VentingDaughter · 22/07/2019 13:11

My mother is going to have to go into a care home shortly. I understand she will get the lower rate nursing contribution but will have to self-fund as she owns her flat so her capital is well over the limit.

I'm struggling to find out more about the mechanics of this, particularly since she will need to move quite soon but it will obviously take time to sell her flat. Does anyone have experience of it? Will care homes wait, maybe on the basis of putting a charge on the flat, or would the local authority finance it temporarily again on the basis that they get repaid when the property is sold?

OP posts:
RosaWaiting · 28/07/2019 09:54

I think fifties might have posted on the wrong thread.

MereDintofPandiculation · 28/07/2019 11:10

Funnily enough as soon as the person has died and care bills cease the lead sibling (who may have never darkened the door of the care home) is out of the blocks to the estate agent. Well, obviously, because it's not going to upset the person now they're dead, is it?

fiftiesmum · 28/07/2019 14:41

As often as not the person with dementia doesn't know/care/remember about what is happening in the outside world and is very unlikely to go and visit their old house again.
My point is that some family members do not want their inheritance to be spent on care home fees and will project this onto the person in the home not wanting the house to be sold.
Have had this with "D"BIL who said that MIL should be cared for at home so the house didn't need to be sold but wasn't prepared to do the stuff between visits from carers.

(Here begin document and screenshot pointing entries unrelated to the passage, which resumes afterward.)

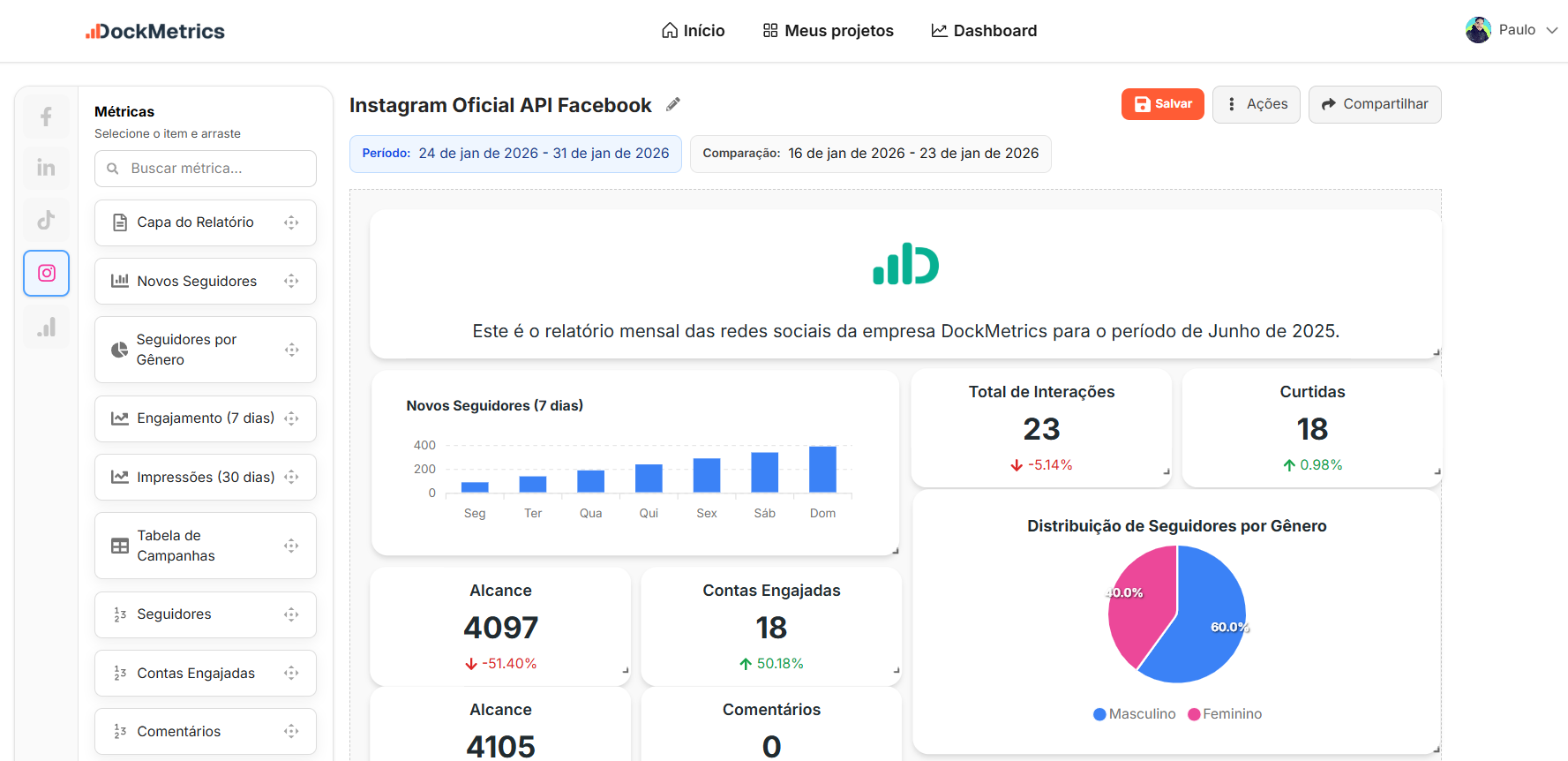
Task: Click the pencil icon to edit report title
Action: 673,104

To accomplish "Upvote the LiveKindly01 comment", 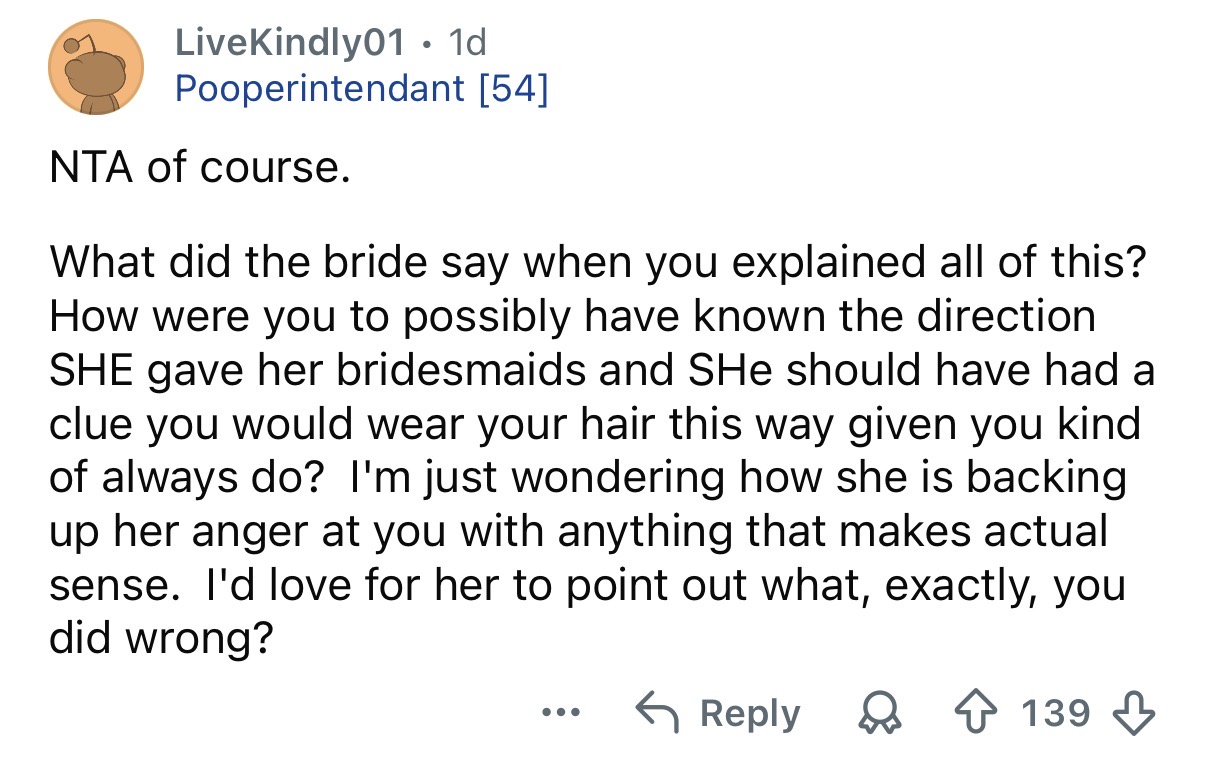I will [x=996, y=714].
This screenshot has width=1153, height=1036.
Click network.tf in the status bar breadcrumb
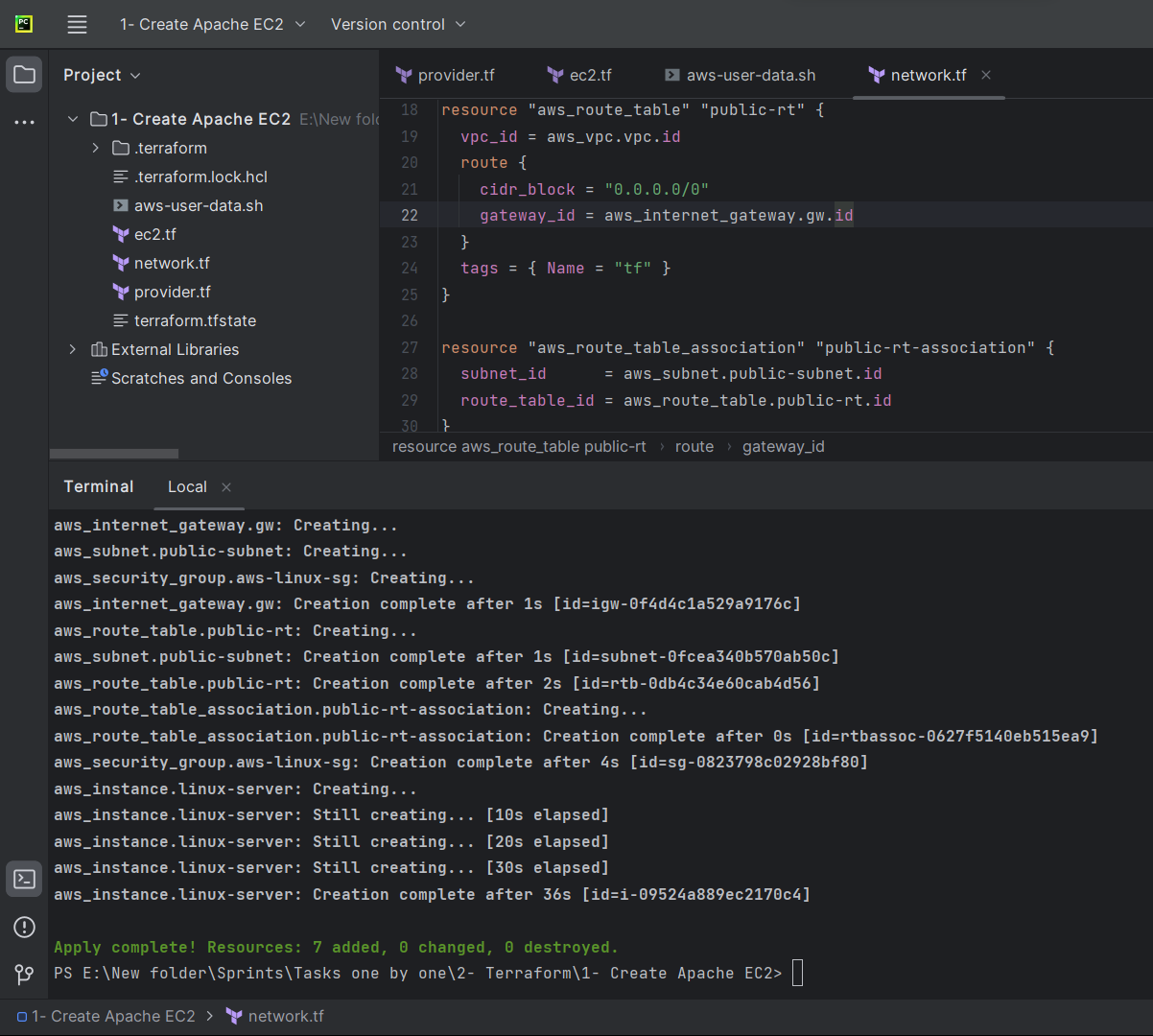coord(288,1016)
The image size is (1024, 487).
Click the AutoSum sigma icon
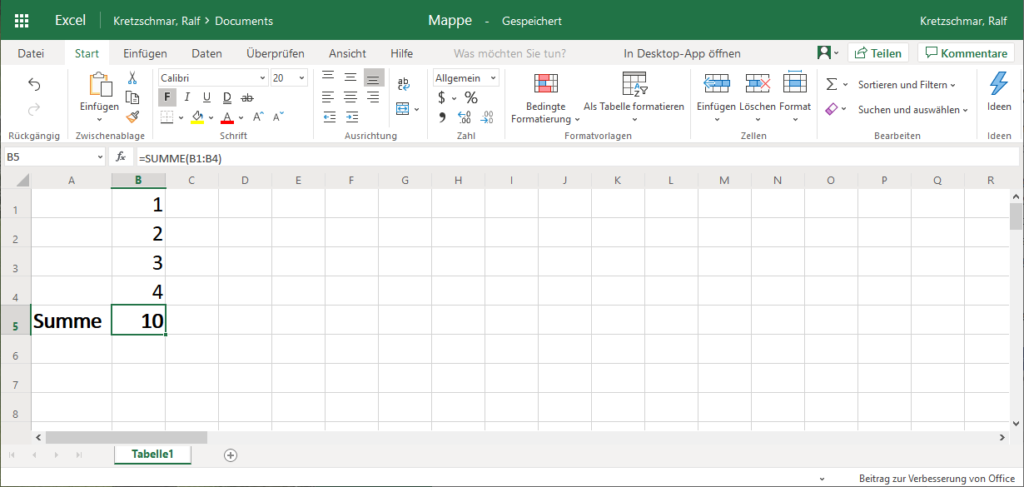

Alonglongway · 29/07/2019 01:21

We have a charge on my parents house

VentingDaughter · 29/07/2019 02:00

It does seem odd to me how families are so against selling the "family home" in order to pay care fees and say how upsetting for the person in care

Where does this come from, @fiftiesmum? Because I haven't once said I was against selling my mother's flat (which isn't the family home anyway) or said it was upsetting for her, nor has anyone else on this thread made that suggestion. I don't love the situation, but I accept that that's what the law is, and I certainly don't begrudge one penny from my supposed inheritance if moving into a home gives my mother good quality care and a reasonable quality of life.

OP posts:
fiftiesmum · 29/07/2019 08:12

I didn't suggest that is what you are after nor anyone else on here. It is very difficult for people like you who know the money is there but is tied up in house and could take a very long time to access to spend on your mother's welfare. It can restrict your choice of home in that if the LA are paying upfront with a charge on the house then you have to go for somewhere that takes LA funded people even though your relative will be self funding once the sale goes through.
However in RL there are quite a few people of this nature (the money pages of weekend newspapers have these questions quite frequently) and some members of my extended family have been surprised when I said I had sold mums house to pay the care fees

RosaWaiting · 29/07/2019 08:29

Venting I have no idea what posters are banging on about either or why they chose to do it on your thread.